Could you swap "Bookmarks" for "History" in the lines starting at "Task: Collapse the Display tree node" and ending at "(x=550, y=785)", then give those lines again with everything else left unchanged?

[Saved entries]
* Begin *
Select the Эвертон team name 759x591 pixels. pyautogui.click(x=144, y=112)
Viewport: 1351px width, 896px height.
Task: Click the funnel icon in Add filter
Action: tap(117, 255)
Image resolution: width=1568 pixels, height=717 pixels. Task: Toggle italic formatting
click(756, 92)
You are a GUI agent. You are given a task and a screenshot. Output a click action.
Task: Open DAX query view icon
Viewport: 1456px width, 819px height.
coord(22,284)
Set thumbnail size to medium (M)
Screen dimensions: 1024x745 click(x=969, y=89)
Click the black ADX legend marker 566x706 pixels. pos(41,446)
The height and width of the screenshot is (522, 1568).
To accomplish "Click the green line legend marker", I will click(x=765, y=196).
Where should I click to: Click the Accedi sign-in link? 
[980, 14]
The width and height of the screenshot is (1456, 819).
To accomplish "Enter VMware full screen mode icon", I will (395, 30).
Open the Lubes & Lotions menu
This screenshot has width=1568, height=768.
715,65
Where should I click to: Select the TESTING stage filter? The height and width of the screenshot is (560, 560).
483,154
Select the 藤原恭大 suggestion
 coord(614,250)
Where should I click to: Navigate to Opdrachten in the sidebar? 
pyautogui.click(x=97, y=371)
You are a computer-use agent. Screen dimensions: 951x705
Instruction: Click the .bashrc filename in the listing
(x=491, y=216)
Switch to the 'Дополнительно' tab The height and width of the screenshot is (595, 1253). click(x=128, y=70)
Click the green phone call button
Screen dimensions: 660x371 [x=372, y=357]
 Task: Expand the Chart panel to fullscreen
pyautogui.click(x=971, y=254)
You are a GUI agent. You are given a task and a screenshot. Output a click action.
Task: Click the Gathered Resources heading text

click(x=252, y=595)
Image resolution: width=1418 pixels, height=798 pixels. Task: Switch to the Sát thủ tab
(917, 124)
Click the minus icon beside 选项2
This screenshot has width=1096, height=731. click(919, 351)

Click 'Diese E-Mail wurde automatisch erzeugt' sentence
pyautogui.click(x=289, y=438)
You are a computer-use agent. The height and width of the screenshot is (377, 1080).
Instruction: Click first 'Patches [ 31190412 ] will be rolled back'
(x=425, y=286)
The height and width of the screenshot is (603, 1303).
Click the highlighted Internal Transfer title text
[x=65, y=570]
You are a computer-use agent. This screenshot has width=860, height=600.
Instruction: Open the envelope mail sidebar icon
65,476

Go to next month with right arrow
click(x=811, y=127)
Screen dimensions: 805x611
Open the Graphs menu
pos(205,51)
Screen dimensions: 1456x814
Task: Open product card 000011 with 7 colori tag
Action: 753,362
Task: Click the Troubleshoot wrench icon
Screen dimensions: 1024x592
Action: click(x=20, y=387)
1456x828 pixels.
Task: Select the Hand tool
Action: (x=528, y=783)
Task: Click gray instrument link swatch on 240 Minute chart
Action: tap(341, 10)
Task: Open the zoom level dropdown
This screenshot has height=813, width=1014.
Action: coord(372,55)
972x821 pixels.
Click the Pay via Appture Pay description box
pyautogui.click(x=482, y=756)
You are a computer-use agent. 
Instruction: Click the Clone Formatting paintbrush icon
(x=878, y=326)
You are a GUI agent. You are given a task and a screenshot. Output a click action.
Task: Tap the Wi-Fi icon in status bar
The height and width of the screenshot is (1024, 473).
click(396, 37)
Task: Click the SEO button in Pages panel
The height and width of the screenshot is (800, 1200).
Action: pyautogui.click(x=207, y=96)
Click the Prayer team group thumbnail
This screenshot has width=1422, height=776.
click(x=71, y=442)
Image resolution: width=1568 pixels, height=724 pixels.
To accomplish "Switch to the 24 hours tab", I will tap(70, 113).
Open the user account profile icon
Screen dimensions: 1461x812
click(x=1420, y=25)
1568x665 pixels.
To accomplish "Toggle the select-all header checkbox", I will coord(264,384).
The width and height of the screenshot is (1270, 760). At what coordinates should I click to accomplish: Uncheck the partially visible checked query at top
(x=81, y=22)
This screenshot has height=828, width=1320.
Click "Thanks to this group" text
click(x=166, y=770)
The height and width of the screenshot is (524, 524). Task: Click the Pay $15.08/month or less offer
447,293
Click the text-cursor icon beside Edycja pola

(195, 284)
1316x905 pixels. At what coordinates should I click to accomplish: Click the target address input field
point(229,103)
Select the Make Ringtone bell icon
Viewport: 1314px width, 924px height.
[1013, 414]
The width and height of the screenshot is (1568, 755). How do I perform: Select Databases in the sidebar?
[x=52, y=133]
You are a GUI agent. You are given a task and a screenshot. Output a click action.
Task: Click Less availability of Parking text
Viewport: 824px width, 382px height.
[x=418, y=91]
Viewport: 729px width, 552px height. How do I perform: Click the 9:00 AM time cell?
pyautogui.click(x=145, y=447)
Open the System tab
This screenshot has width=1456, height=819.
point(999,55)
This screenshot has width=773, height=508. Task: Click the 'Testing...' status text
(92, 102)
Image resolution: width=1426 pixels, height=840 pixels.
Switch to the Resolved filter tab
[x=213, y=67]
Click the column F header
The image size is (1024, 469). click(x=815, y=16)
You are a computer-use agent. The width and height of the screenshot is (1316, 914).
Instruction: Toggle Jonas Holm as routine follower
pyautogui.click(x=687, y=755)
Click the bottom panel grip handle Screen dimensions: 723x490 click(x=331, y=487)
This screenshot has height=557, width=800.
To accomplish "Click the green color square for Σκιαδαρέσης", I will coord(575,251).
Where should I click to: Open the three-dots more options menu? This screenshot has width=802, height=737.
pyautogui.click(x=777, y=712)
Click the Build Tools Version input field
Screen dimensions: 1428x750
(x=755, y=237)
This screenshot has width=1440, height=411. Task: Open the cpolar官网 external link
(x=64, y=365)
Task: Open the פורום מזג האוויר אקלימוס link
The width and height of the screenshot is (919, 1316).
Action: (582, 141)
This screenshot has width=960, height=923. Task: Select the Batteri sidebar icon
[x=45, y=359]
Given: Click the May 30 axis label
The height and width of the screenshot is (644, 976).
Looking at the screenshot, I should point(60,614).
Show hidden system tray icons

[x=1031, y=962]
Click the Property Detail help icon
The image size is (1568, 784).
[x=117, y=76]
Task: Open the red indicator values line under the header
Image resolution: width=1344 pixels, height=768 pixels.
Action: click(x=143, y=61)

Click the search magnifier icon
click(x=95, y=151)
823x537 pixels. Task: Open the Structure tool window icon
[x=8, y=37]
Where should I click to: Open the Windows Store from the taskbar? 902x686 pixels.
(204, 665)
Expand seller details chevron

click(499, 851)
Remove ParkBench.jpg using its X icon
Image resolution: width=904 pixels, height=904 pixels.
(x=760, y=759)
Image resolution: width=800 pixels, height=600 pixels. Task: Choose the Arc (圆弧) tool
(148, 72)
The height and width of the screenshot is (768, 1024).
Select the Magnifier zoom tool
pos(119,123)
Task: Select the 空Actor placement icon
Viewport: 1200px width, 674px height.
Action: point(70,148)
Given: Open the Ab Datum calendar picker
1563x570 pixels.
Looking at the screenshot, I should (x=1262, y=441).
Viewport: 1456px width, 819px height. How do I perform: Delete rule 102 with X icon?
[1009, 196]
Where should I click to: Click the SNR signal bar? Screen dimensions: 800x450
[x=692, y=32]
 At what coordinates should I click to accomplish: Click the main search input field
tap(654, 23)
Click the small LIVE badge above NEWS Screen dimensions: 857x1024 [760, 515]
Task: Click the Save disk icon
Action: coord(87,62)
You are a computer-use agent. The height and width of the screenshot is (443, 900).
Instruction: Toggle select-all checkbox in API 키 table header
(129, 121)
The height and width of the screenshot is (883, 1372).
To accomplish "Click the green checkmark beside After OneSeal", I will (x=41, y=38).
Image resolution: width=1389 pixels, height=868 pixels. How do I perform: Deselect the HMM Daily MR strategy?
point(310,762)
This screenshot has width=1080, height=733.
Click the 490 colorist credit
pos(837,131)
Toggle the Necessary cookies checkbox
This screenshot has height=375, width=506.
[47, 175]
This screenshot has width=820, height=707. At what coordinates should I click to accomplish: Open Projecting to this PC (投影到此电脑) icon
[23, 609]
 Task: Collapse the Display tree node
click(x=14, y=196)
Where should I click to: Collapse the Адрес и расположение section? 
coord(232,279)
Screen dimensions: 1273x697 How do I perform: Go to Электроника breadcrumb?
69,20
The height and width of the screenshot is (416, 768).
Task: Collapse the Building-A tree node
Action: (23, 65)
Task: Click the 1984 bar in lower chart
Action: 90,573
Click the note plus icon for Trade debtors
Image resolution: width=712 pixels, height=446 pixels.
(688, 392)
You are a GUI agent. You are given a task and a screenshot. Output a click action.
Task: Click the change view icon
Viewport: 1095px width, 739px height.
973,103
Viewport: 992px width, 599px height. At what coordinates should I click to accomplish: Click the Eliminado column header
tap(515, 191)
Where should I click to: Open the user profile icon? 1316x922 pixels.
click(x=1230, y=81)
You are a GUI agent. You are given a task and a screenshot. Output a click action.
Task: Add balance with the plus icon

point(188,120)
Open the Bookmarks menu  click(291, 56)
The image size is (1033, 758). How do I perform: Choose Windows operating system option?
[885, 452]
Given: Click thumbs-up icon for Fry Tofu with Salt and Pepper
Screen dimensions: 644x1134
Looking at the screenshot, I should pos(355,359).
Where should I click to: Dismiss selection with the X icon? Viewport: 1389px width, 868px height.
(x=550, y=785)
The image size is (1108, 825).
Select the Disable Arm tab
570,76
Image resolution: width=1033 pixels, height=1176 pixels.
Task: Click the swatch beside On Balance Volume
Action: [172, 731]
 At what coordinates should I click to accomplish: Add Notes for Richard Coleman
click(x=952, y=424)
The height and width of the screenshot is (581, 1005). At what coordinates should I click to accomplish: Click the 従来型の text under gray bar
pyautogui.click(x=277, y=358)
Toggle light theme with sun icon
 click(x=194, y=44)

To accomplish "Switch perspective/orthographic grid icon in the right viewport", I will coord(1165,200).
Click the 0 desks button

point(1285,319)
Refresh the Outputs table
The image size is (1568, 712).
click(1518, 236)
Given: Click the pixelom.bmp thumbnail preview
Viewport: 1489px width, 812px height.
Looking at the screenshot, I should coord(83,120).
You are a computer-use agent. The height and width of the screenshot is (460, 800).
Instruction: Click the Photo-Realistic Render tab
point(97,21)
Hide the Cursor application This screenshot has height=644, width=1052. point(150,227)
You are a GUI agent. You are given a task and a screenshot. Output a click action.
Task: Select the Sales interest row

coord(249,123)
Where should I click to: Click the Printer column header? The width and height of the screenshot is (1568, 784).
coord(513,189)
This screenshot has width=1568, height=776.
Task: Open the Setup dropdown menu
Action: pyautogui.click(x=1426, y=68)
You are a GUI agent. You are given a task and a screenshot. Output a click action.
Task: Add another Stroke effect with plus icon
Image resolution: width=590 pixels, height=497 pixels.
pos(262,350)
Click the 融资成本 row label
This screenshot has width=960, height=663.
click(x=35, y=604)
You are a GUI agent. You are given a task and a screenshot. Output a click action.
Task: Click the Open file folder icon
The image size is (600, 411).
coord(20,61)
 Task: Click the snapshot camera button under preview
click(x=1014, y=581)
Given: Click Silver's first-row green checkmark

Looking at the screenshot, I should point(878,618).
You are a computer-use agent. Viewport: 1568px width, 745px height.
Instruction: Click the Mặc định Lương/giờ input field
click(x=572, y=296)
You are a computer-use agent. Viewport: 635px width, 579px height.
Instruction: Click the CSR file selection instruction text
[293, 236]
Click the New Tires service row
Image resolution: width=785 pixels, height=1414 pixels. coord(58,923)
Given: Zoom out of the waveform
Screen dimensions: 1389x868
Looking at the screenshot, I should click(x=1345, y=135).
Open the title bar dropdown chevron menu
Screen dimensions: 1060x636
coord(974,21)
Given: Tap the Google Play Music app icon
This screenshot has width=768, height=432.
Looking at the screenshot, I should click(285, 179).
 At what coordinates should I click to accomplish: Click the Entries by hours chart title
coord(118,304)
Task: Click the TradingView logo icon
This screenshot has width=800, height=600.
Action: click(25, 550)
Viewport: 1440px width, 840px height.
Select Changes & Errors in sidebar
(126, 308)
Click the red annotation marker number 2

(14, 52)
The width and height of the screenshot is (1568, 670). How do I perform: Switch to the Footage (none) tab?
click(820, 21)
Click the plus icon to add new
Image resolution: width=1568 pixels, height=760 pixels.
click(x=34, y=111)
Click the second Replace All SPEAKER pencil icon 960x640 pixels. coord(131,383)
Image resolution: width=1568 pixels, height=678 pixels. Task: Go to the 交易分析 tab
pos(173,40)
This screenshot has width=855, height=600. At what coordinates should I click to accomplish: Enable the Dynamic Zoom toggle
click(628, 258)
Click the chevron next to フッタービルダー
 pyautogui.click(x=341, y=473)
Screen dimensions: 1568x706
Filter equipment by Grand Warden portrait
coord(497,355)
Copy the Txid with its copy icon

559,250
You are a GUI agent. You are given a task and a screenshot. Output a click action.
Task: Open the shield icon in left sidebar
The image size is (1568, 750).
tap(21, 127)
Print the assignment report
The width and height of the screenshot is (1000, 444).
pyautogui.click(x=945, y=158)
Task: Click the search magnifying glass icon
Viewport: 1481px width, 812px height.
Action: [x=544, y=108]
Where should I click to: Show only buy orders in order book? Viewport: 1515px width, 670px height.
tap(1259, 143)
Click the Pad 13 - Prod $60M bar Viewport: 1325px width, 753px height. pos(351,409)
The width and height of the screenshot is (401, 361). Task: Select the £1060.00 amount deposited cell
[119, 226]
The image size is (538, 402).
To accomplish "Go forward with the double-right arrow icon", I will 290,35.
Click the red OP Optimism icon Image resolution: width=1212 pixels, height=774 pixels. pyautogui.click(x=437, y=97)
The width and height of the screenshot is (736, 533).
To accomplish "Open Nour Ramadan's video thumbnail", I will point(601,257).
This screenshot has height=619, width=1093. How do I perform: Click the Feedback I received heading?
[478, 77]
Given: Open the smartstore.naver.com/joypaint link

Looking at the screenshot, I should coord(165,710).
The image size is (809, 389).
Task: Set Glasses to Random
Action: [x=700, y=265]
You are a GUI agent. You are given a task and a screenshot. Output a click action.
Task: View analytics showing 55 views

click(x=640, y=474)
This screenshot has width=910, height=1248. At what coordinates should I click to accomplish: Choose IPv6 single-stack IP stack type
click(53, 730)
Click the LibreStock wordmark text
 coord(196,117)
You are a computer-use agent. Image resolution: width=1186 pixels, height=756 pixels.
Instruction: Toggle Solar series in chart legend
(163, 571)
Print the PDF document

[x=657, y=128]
* End *
*Finished exercise*
 Task: Collapse the Display tree node
click(x=14, y=196)
Where should I click to: Collapse the Адрес и расположение section? 
coord(232,279)
Screen dimensions: 1273x697 How do I perform: Go to Электроника breadcrumb?
69,20
The height and width of the screenshot is (416, 768).
Task: Collapse the Building-A tree node
Action: (23, 65)
Task: Click the 1984 bar in lower chart
Action: 90,573
Click the note plus icon for Trade debtors
Image resolution: width=712 pixels, height=446 pixels.
(688, 392)
You are a GUI agent. You are given a task and a screenshot. Output a click action.
Task: Click the change view icon
Viewport: 1095px width, 739px height.
973,103
Viewport: 992px width, 599px height. At what coordinates should I click to accomplish: Click the Eliminado column header
tap(515, 191)
Where should I click to: Open the user profile icon? 1316x922 pixels.
click(x=1230, y=81)
You are a GUI agent. You are given a task and a screenshot. Output a click action.
Task: Add balance with the plus icon

point(188,120)
Open the History menu  click(291, 56)
The image size is (1033, 758). How do I perform: Choose Windows operating system option?
[885, 452]
Given: Click thumbs-up icon for Fry Tofu with Salt and Pepper
Screen dimensions: 644x1134
Looking at the screenshot, I should pos(355,359).
Where should I click to: Dismiss selection with the X icon? Viewport: 1389px width, 868px height.
(x=550, y=785)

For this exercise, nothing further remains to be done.